»»

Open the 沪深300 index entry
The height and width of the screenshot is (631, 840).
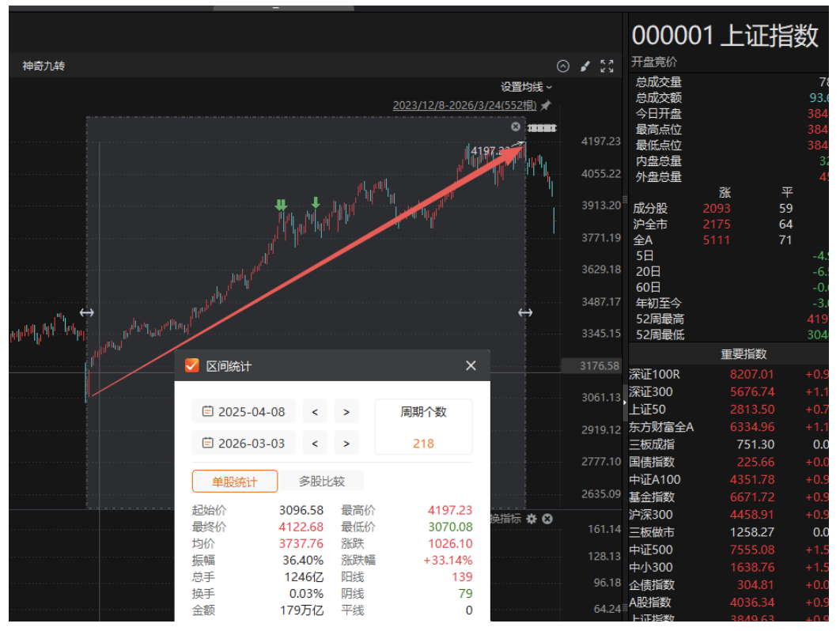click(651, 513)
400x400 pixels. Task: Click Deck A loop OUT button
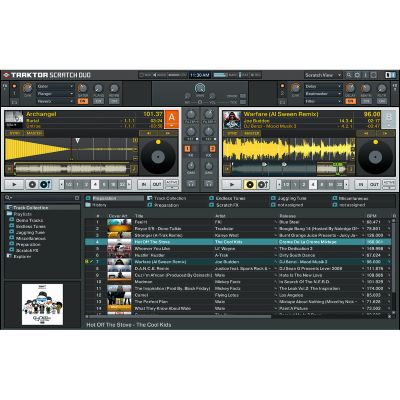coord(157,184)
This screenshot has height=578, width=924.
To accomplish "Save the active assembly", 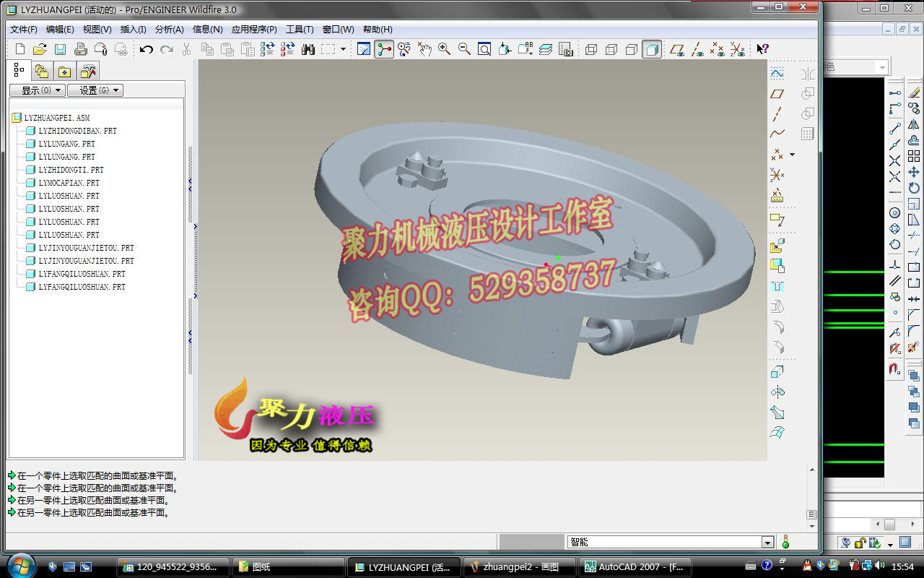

««

→ **Task directions**
Do not include the pictures. Quote only the lines from the line with "400x400 pixels. Task: Click" through the end of the material, both ends included, exactly.

→ **Response to this task**
400x400 pixels. Task: Click Deck A loop OUT button
coord(157,184)
This screenshot has height=578, width=924.
To accomplish "Save the active assembly", 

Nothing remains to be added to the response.